Integrating Socio-Affective Information in Physical Perception Aimed to Telepresence Robots
Ambre Davat, Véronique Aubergé, Gang Feng
- Year
- 2018
- Citations
- 2
Abstract
The aim of telepresence robotics is to provide the users with ubiquitous social immersion. It implies giving the teleoperators a proprioceptive sense of the social signals they exchange with their remote interlocutors. In particular, they need the sound volume of the telepresence robot to be adjust so it is appropriate to the acoustic conditions in the remote space. However, this intensity adjustment could conflict with the socio-affects expressed by the teleoperator and makes them unrecognizable or inconsistent with the behaviour of the telepresence robot. It would be therefore interesting to control not only voice intensity, but the “social value” of the vocal signal, so the eventual artefacts of telecommunication could be counterbalanced.

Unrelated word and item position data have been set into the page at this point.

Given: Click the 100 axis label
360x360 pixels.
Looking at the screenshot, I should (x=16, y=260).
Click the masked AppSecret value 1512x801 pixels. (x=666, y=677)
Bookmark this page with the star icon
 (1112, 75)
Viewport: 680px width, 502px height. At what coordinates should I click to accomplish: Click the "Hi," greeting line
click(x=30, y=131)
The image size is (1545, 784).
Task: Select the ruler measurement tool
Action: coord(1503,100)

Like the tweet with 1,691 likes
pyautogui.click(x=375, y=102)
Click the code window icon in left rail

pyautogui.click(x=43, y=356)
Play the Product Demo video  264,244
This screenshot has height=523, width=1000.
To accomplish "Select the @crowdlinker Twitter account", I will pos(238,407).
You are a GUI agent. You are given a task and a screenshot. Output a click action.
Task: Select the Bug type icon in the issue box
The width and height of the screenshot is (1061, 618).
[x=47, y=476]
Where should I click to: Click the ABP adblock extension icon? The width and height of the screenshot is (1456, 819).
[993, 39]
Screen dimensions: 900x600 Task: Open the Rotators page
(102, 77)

To this end, we propose an experiment for measuring, analyzing and modeling how people perceive their interlocutor spatially, according to proxemics and socio-affective variations. The used methodology is based on a “hidden camera” scenario to achieve ecological measures of human acoustic perception. Contrary to our primary hypothesis, we could not find any correlation between the perceived distance and expressed socio-affect because of a great inter-subjects variability. However, there is a clear effect of socio-affect and intensity on the perception of orientation.